Challenging? They were all homeless, bartering and stealing what they needed to survive. Cyrus shrugged.
“We get by.”
“Cyrus.” A little exasperation finally sank into the man’s words. He sat up straighter in his chair and held his hands out, open and empty. “I am not trying to deceive you. I am trying to help you. I run an illegal operation as well, one which is actively working to dismantle the people and systems which have forced you into this situation. Please, allow me to help you.”
“We don’t need help,” Cyrus said.
“I am certain you do,” the man said. “I can provide financial assistance, shelter, resources… I am even willing to take you all in.” Cyrus’s eyes widened, and the man went on. “But first, we must make sure these people are safe. How can I reach out to this man who took you in? I would like to speak to him in person about helping him.”
Whatever faith Cyrus had in the man before shattered with a terrified, suspicious crack. He tried to maintain his composure, but Cyrus knew what to look out for. His hands were held too tight. His jaw clenched. He wasn’t just happy to help… he was eager to.
And that made Cyrus nervous.
“No,” Cyrus said, and he shook his head. “I won’t tell you where he is.”
A flash of anger crossed the man’s dark eyes, but he quickly replaced it. Cyrus’s conviction grew.
“Mr. Murphy, I have no intention to—”
“And I have no intention to tell you where he’s at,” Cyrus said. “I don’t know you. I don’t know if I can trust you. You won’t even tell me your damn name. If my family is in danger, we’ll handle it alone.”
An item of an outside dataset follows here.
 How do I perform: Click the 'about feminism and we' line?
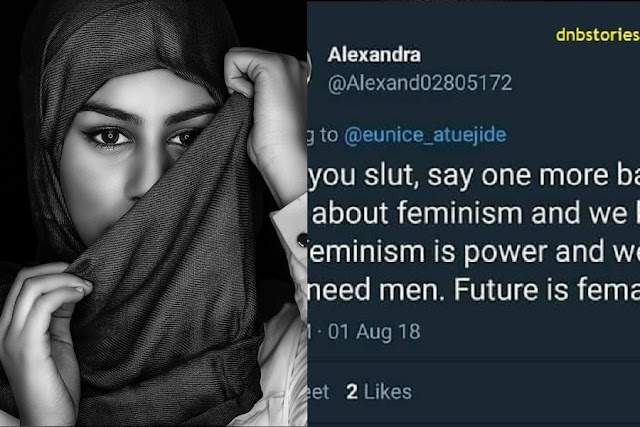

For a few long seconds, the two of them just watched each other in tense silence. The man’s brows fell heavily over his dark eyes, and that anger swelled. Cyrus’s mouth went dry, and he swallowed—
Then the anger subsided, and the man forced a smile.
“Your determination to protect him is admirable,” he said, with an honest, impressed nod. “You are quite a loyal young man. He is lucky to have you.”
Cyrus felt like he could take a real breath for the first time since this guy had pulled open the curtain. A proud bubble built up between his lungs, and he sat a little straighter on his cot. “We’re family,” he said. “We gotta stick together.”
“I can appreciate that,” the man said, and his smile warmed upon his face. “How about this.” He reached into his breast pocket and pulled out a small, red business card. “I will give you my contact information. Please, speak to him. Let him know what I am offering here. If he is interested in discussing things further, he can reach out to me.” He held the card out. “How does that sound?”
Cyrus grabbed the card, flipping it around as he looked it over. It didn’t have a lot of information: just a phone number. No company. No address. No name.
“We probably won’t—” he began, but the man raised his hand to cut him off.
“Cyrus, don’t misunderstand me,” he said. “This is not about me. This is about keeping you, and your family safe.”
Then he got to his feet and held his hand out again. Cyrus shook it.
“Dr. Harris will get you everything you need to care for your own injury over the next few days and we shall send you on your way,” he said as he began to exit Cyrus’s private curtain. He paused and turned to consider him one last time. “I look forward to hearing from you and this friend of yours. I think we will have a lot to talk about.”
Then he turned on his heels and walked away. His footsteps seemed a little faster, a little more anxious, upon his exit, and Cyrus was relieved to hear him go.